The Poor - Kel Kelly - Mises Daily

The Poor - Kel Kelly - Mises Daily: "If you were to compare these American poor to the poor in Bolivia, Honduras, Cambodia, or India (or even to many of the poor in Mexico, Romania, Thailand, and Russia), you would see a stark difference. The poor in these countries often literally live in open-air huts with large leaves for roofs and stacked bricks that serve as a shared stove for multiple families. For the poor of the third-world countries, there is, for the most part, no money, no exchange of goods — just basic survival by subsistence farming or by hunting or fishing for food. To these people, American street sweepers and factory workers live a life of luxury."

How hypocritical do we look to the real poor of the world when we complain about the condition of the U.S. poor and ignore them?!?

"In noncapitalist countries today (and in the days before capitalism first appeared) poverty really means that no work is available; there is no means by which to improve one's state of being, or even to maintain it."

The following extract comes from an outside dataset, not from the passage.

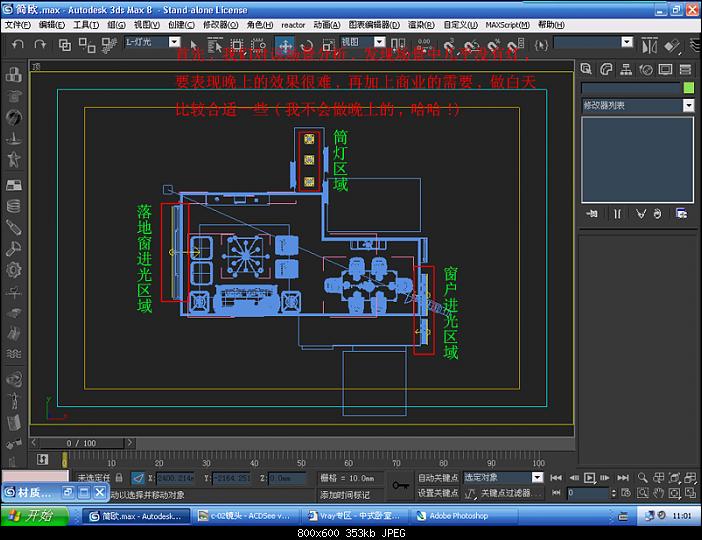The image size is (702, 540).
Task: Open the 选定对象 key target dropdown
Action: (537, 478)
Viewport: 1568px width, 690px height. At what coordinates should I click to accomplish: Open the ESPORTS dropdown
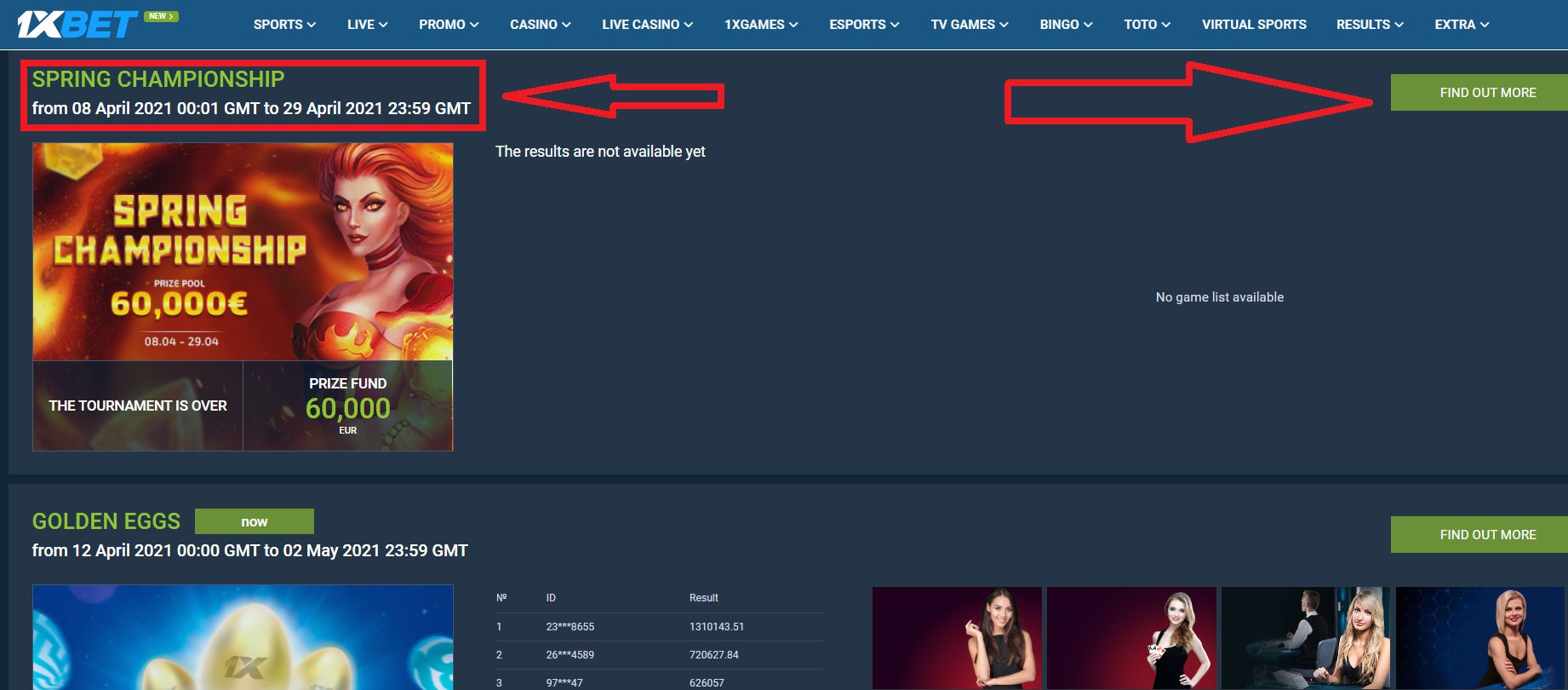click(864, 25)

"Though the poor in this country have continuously seen their standard of living rise by capitalism, anticapitalists continually point to the poor as evidence of a need for wealth redistribution (i.e., less capitalism), just because the poor earn less than do the rich. But there will always be a bottom 10 percent or 20 percent of the population in income in any society no matter how wealthy we all become."

"few people remain at subsistence level. There are ways out of poverty for most."

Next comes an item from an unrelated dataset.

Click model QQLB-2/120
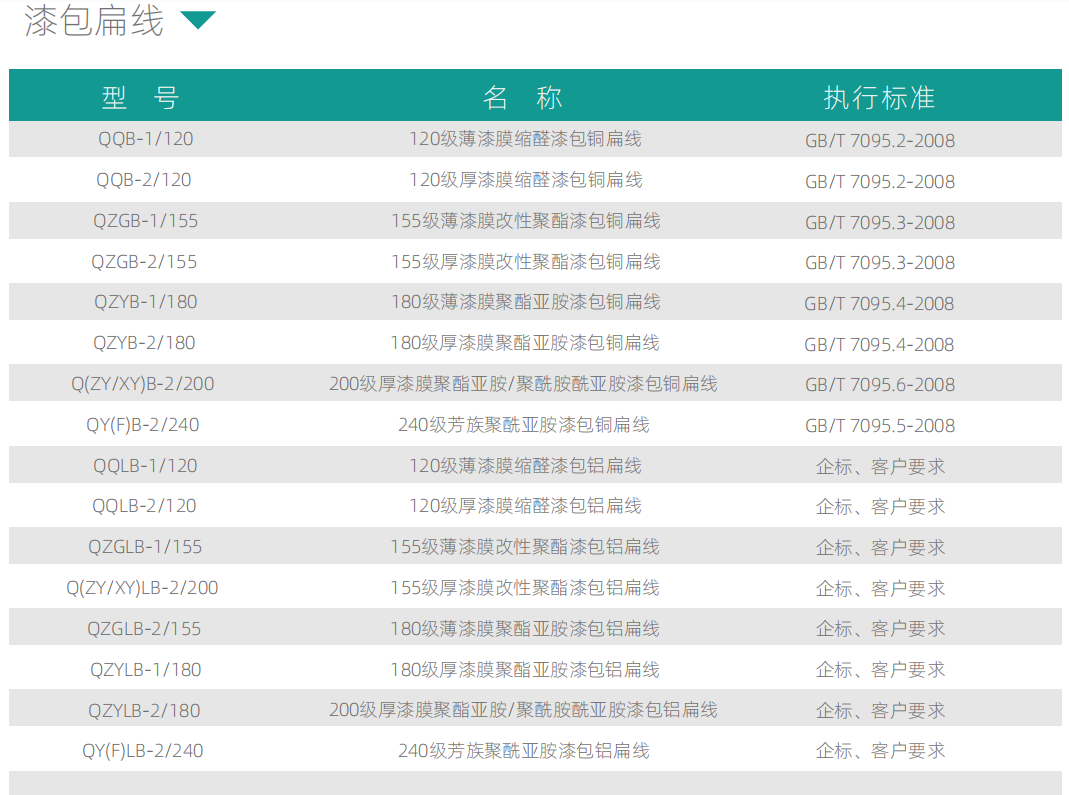 [144, 506]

"the ratio of "incomes" — the primary measurement used by government — of the top fifth to the bottom fifth of income earners is 15 to 1, but the ratio of their consumption is 4 to 1"

"ACORN sued the state of California in 1995 for exemption from state labor laws, in order to avoid having to pay the minimum wage to its own employees. The organization argued before the court that "the more that ACORN must pay each individual outreach worker — either because of minimum wage or overtime requirements — the fewer outreach workers it will be able to hire." "

"The average poor family with children is supported by only 800 hours of work each year. This is equivalent to 16 hours of work per week. If the average poor family was able to increase the hours worked to 2,000 hours each year (i.e., one adult family member working a full 40 hour week), nearly 75 percent of poor children would be lifted out of poverty."